0

I have hive external table (s3 files stored in parquet format) created with spark about 30 GB in size and with few hundreds of partitions. However I need to query the data on a non partition column (say SUPPLIER_ID) to see complete transaction history but not specific to a period or date (Partition columns). How can I ensure this query pattern where I am not sure which partition data belongs to on a Hive table?

thebluephantom
  • 16,458
  • 8
  • 40
  • 83
vall
  • 1
  • 1

1 Answers1

0

Quoting from: https://docs.cloudera.com/documentation/enterprise/6/6.3/topics/cdh_ig_predicate_pushdown_parquet.html

When filtering query results, a consumer of the parquet-mr API (for example, Hive or Spark) can fetch all records from the API and then evaluate each record against the predicates of the filtering condition. However, this requires assembling all records in memory, even non-matching ones. With predicate pushdown, these conditions are passed to the parquet-mr library instead, which evaluates the predicates on a lower level and discards non-matching records without assembling them first.
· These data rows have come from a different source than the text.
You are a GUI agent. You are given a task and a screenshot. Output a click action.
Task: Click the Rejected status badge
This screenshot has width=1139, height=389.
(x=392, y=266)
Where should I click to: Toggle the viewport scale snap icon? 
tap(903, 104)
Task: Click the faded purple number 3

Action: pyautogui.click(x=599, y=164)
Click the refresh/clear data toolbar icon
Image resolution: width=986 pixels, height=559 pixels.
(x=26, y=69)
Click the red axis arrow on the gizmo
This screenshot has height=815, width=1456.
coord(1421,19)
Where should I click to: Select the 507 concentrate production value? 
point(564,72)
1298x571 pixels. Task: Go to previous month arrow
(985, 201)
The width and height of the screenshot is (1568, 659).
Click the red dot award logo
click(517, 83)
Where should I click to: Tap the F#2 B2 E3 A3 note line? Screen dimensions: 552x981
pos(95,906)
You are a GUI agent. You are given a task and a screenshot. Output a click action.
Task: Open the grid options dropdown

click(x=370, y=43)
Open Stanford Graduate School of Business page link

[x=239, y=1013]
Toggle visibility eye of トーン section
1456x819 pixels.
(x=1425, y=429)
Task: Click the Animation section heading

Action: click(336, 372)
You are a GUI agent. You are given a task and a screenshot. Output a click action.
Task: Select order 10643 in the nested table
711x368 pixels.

For example, when evaluating the record {title: "The Starry Night", width: 92, height: 74} against the condition height > 80, it is not necessary to assemble the whole record, because it can be discarded solely based on its height attribute. However, while the condition height > width does not match the record either, predicate pushdown cannot be used in this case, because we need multiple fields of the same record to evaluate the predicate.

Additionally, predicate pushdown also allows discarding whole row groups that cannot contain any matches based on their min/max statistics. For example, if the statistics of a row group include {min: 62, max: 78} for the height column and the filtering condition is height > 80, then none of the records in that row group can match, thus the whole row group can be discarded.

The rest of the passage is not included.